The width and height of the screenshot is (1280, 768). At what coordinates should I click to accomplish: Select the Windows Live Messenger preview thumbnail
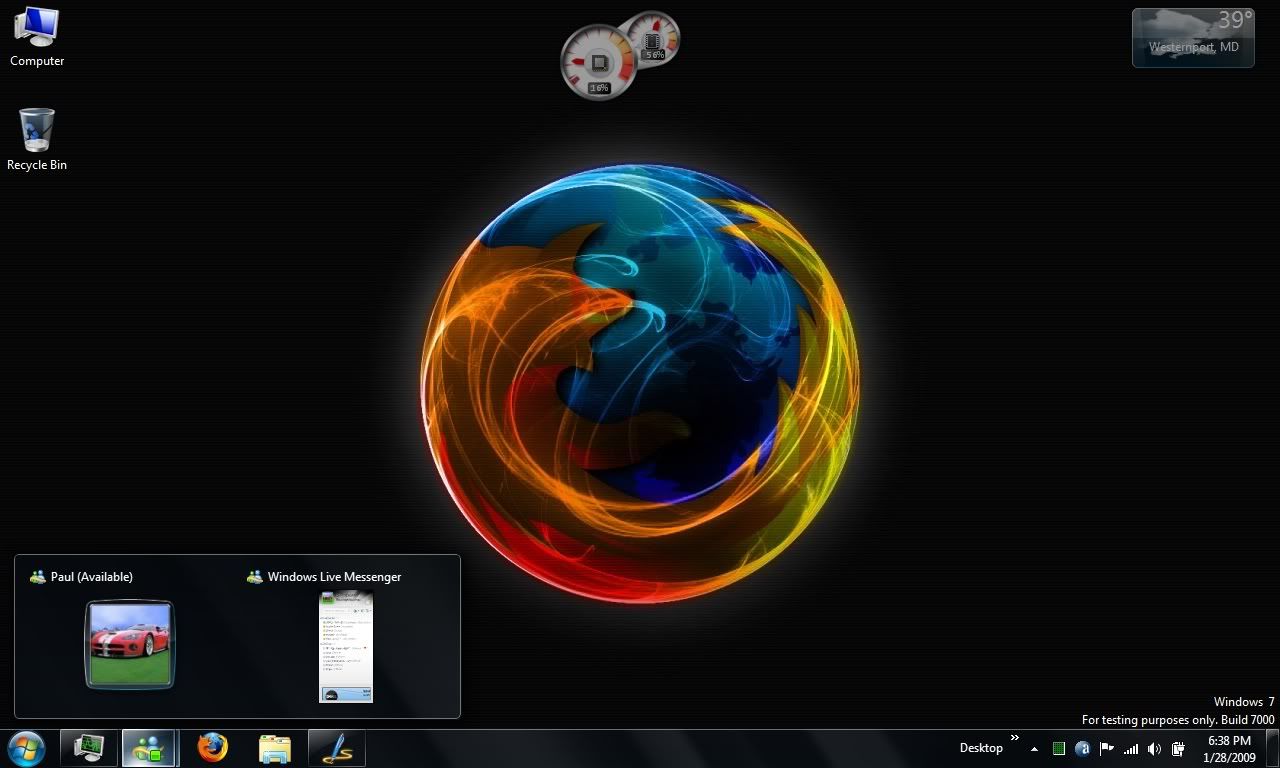pyautogui.click(x=346, y=646)
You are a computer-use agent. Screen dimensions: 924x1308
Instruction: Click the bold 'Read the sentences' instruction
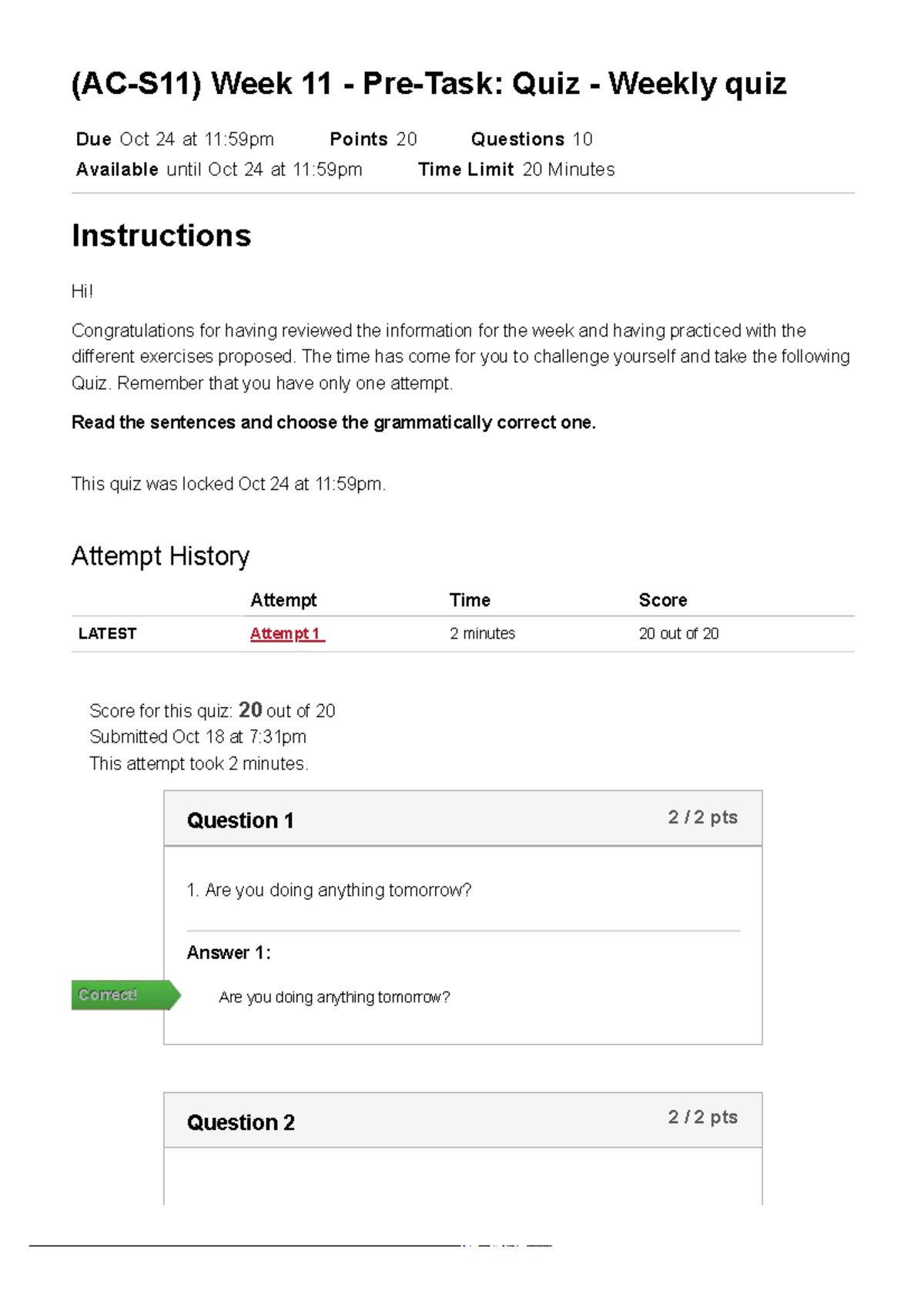333,422
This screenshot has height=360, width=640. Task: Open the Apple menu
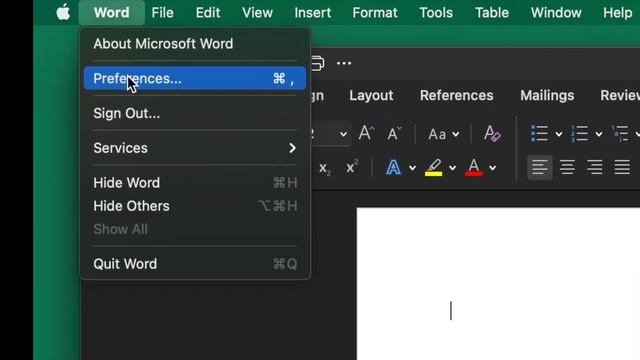pos(63,13)
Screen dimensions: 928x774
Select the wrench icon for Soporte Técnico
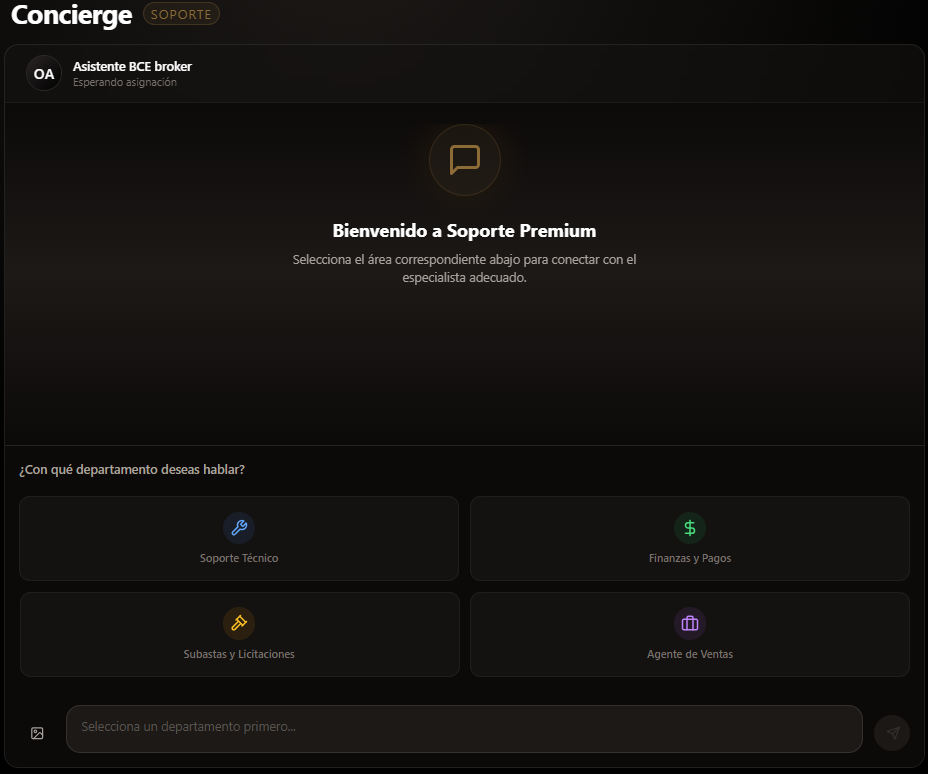click(x=239, y=527)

· · · · ·

## Task description
Reproduce, word for word, everything in the listing above except the pictures.

## Your response
The width and height of the screenshot is (1280, 768). At what coordinates should I click to accomplish: Select the Windows Live Messenger preview thumbnail
pyautogui.click(x=346, y=646)
You are a computer-use agent. Screen dimensions: 924x1308
Instruction: Click the bold 'Read the sentences' instruction
333,422
This screenshot has height=360, width=640. Task: Open the Apple menu
pos(63,13)
Screen dimensions: 928x774
Select the wrench icon for Soporte Técnico
click(x=239, y=527)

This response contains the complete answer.